A Raphaël Kammoun, que Marjolaine Grondin avait comme élève dans un cours d’entreprenariat, de reprendre les ficelles de ce bon pote fictif, censé être «économe mais pas radin, bienveillant mais pas bonne poire, serviable mais pas bosseur…», énumère la co-fondatrice. Tout un programme.
De la douceur dans ce monde de bots
«Le vrai enjeu, c’est d’arriver à construire une personnalité comme pour celle d’un roman ou d’un film, et qui ne dépende pas du contexte mais puisse répondre au cas par cas, explique le nouveau maître d'oeuvre derrière Jam. L’enjeu est de ne pas être trop froid, et si quelqu’un demande une blague, il faut être drôle. Mais si quelqu’un veut des conseils pour un examen et qu’il est stressé, il faut éviter les blagues et rester sobre». Bref, un peu de douceur dans ce monde de bots.

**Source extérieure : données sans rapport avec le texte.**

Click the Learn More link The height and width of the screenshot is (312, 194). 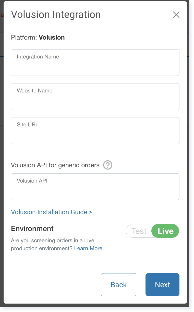(88, 248)

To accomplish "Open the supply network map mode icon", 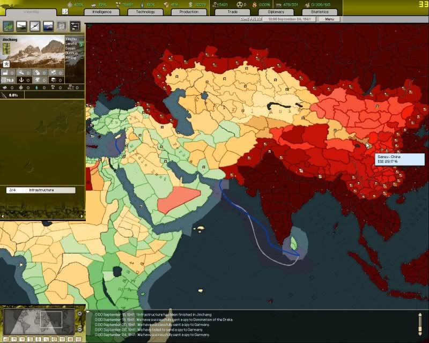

Ce qui n’empêche pas son job d’être encore très isolé. Tous les assistants ne visent pas une interaction amicale comme Jam, certes: les créateurs de Julie Desk, une assistante virtuelle made in France, ont défini quelques règles de base (vouvoiement, mais emploi du prénom) sans recourir pour autant à une plume. Mais la vague de recrutements de créatifs, outre-Atlantique, pourrait annoncer un avenir à ces designers de texte. Chargés de prouver que derrière ces bots, il y a de petits coeurs qui battent.